Passando de novo os olhos
pelos versos do poeta, não consigo deixar de pensar em outro mar. Quanto de nós
tenho deixado de viver pra navegar? Nosso mundo virtual também vive se
utilizando de imagens marinhas, mas o que diria um pescador de Caymmi se
soubesse que navegamos na rede?
Já acho curioso falarmos
navegar. A janela azul aberta ao mundo virtual parecia coisa de ficção
científica, uma tela que nos tragaria da cadeira para um mergulho em outros
mundos. Mergulhar pareceria ser o verbo perfeito e até justificaria o efeito de
ausência surda e muda que baixa sobre nós, seres de faces azuis, capturados.
Mas o verbo virtual é
navegar. Pensando bem, é justo. É algo que anda na superfície. Você quer um
site e lhe são oferecidos outros tantos. Janelas que abrem para janelas. A cada
clique, outra centena de possibilidades.
Tudo se espalha numa
ramificação eterna e quando você resolve mergulhar é inevitável a sensação de
perda do que poderia estar escondido no imenso mar oferecido à sua navegação.

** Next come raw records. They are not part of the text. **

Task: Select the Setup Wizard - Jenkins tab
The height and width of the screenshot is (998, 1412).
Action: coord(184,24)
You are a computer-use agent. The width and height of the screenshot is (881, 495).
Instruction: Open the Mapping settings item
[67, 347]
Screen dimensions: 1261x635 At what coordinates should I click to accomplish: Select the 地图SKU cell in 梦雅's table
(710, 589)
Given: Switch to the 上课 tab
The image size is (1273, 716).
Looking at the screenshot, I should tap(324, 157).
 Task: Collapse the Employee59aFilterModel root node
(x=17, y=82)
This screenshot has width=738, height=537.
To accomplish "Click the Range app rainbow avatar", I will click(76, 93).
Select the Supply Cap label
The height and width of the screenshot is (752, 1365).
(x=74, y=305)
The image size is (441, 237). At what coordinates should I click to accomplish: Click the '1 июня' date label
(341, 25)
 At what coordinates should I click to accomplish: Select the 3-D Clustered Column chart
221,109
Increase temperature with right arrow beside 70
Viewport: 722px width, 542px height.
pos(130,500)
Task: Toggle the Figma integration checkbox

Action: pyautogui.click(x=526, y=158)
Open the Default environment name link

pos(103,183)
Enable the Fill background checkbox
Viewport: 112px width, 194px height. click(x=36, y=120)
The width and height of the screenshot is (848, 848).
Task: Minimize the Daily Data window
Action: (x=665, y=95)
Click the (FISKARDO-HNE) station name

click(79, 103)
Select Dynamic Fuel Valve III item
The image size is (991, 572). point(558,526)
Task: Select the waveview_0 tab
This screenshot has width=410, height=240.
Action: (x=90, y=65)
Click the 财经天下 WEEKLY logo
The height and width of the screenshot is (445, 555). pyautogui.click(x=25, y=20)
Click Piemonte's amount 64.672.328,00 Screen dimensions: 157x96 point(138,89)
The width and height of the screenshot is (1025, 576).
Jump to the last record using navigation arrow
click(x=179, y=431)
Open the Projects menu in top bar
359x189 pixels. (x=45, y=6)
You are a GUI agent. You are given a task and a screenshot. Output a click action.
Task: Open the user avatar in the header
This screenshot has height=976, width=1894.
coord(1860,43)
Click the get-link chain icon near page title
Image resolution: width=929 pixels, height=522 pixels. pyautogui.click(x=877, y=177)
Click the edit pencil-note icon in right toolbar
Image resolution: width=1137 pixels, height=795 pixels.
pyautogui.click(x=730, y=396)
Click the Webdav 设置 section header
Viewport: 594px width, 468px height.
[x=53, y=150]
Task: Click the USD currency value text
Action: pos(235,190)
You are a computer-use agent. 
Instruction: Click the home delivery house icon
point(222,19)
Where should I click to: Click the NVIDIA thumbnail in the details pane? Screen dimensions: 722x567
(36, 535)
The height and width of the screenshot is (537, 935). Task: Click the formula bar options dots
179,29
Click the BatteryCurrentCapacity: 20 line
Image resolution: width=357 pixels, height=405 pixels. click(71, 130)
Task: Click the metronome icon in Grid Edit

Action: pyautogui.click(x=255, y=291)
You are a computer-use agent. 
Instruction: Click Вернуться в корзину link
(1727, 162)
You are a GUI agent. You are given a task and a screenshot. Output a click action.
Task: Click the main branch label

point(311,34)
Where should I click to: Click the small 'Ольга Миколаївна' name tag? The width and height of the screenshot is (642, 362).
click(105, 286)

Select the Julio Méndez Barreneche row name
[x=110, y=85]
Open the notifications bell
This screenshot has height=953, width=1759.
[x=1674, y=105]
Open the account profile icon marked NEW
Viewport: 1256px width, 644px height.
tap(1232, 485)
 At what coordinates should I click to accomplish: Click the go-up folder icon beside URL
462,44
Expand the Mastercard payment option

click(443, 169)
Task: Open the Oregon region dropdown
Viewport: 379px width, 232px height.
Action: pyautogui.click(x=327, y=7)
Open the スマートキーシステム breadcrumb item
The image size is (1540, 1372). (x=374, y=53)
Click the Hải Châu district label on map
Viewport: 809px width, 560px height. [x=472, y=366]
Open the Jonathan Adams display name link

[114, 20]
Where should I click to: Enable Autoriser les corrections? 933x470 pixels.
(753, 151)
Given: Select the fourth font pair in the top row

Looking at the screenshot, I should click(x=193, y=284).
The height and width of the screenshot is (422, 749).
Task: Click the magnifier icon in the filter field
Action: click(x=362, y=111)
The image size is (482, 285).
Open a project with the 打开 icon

Sinto que a rede nos força naturalmente à superfície em suas imensas
possibilidades.
Volto ao casal
mergulhador e penso nos meus mergulhos literários de três horas sem sentir o
tempo, na sala escura do cinema, nas peças de teatro e em quantas coisas que nos
salvam por serem estados de mergulho pleno. Mergulhar é preciso.